TÂCHE COURTE 1: Résumez en deux phrases le texte sur la judiciarisation climatique.
TÂCHE COURTE 2: Selon le texte sur la judiciarisation climatique, combien de procès climatiques la base de données du Sabin Center for Climate Change Law dénombre-t-elle dans le monde ?
TÂCHE COURTE 3: Prolongez le texte sur la judiciarisation climatique à la suite de sa dernière phrase.
*** TEXTE PRÉSENTÉ ***
Ce rappel ne peut être que bienvenu dans le contexte actuel d’une judiciarisation de plus en plus systématique par des individus ou des organismes s’arrogeant souvent le droit de représenter la « société civile ». Cette judiciarisation est manifeste en matière climatique. La base de données du Sabin Center for Climate Change Law dénombre aujourd’hui 1 106 procès climatiques dans le monde[4] et cette tendance ne fait que s’accentuer. Comme le note justement le rapport établi par la mission de recherche « Droit et Justice » et le CNRS, judiciarisation et juridicisation vont de pair avec la mobilisation sans précédent du droit de l’environnement par des associations[5] liées ou non à des formations politiques.
*** DONNÉES FOURNIES ***
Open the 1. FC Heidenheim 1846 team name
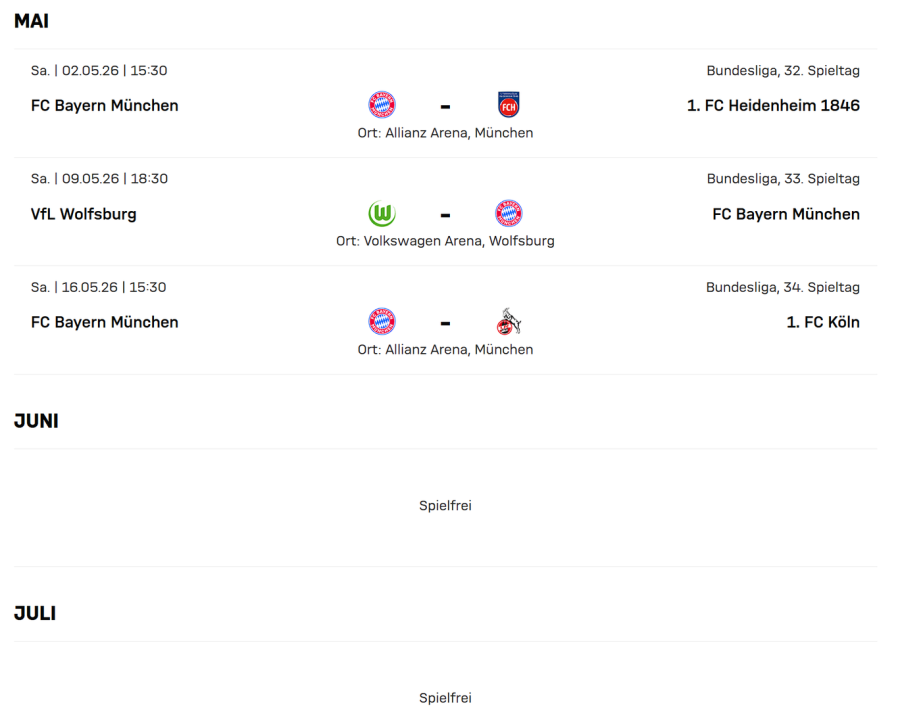This screenshot has height=710, width=900. coord(773,105)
***
RÉPONSE ATTENDUE 1: Une judiciarisation de plus en plus systématique, menée par des individus ou des organismes qui s'arrogent souvent le droit de représenter la « société civile », est manifeste en matière climatique : la base de données du Sabin Center for Climate Change Law recense 1 106 procès climatiques dans le monde, et la tendance s'accentue. Selon le rapport de la mission de recherche « Droit et Justice » et du CNRS, judiciarisation et juridicisation vont de pair avec une mobilisation sans précédent du droit de l'environnement par des associations liées ou non à des formations politiques.

RÉPONSE ATTENDUE 2: Elle en dénombre 1 106.

RÉPONSE ATTENDUE 3:
Si le droit d’agir des associations a connu une extension considérable, l’actio popularis reste interdite en droit français

De longue date, le Conseil d’Etat refuse l’actio popularis qui impliquerait que chacun puisse revendiquer en justice des choix politiques ou idéologiques. Appliquée au domaine du climatique, cette jurisprudence l’a conduit à considérer que le droit à vivre dans un environnement sain issu de la Charte de l’environnement n’implique aucunement de reconnaître l’intérêt à agir de n’importe quelle personne pour attaquer en excès de pouvoir une décision administrative[6]. En 2015, à propos de la Convention d’Aarhus[7], le Conseil d’Etat a estimé que son article 9 n’a « en tout état de cause, ni pour objet, ni pour effet d’ouvrir à toute personne un droit au recours contre toute décision ayant une incidence sur l’environnement »[8].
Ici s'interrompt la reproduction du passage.